WHAT THE TASK ASKS.
Give back exactly the lines of the material below that start at the one holding "Viewport: 703px width, 491px" and end at the last line, minus the pictures.
DATA SHOWN Block Start
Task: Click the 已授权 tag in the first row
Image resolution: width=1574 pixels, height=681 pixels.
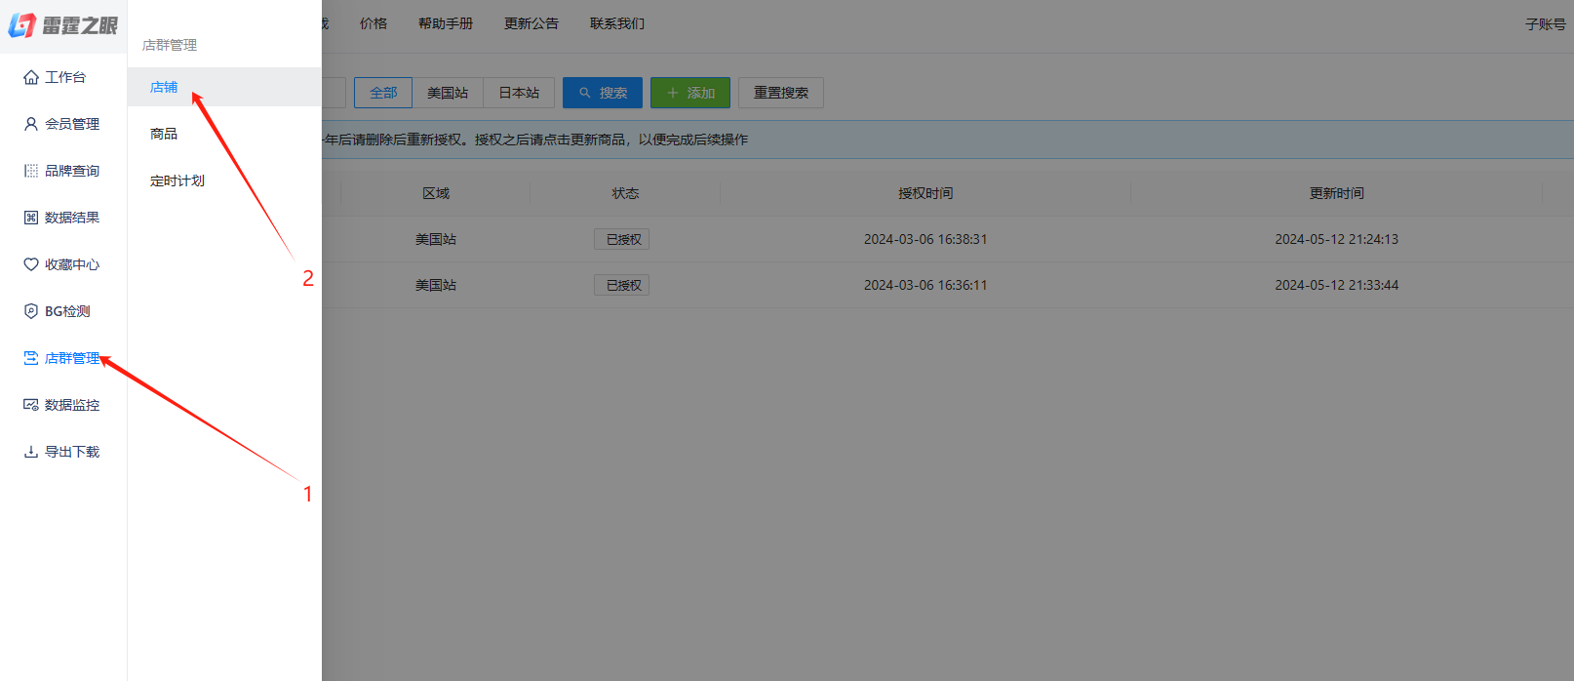Action: point(622,239)
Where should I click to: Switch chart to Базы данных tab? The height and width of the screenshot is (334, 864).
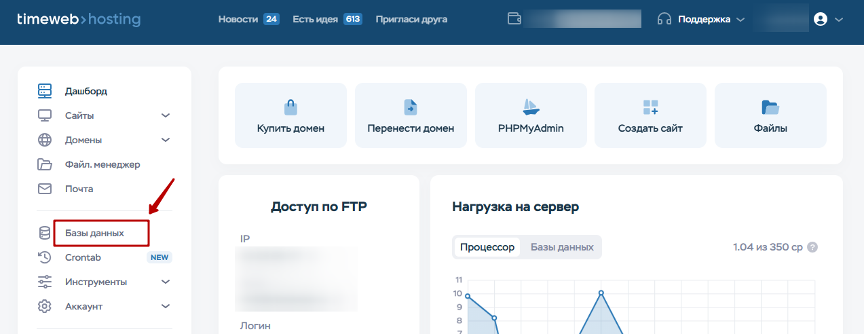click(562, 247)
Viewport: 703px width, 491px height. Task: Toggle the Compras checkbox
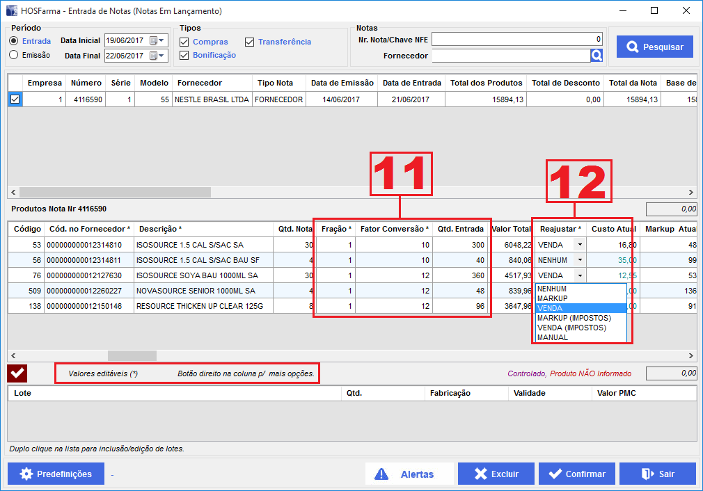click(184, 42)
DATA SHOWN Block End
REPLY TO THE EXERCISE.
Viewport: 703px width, 491px height. Task: Toggle the Compras checkbox
click(184, 42)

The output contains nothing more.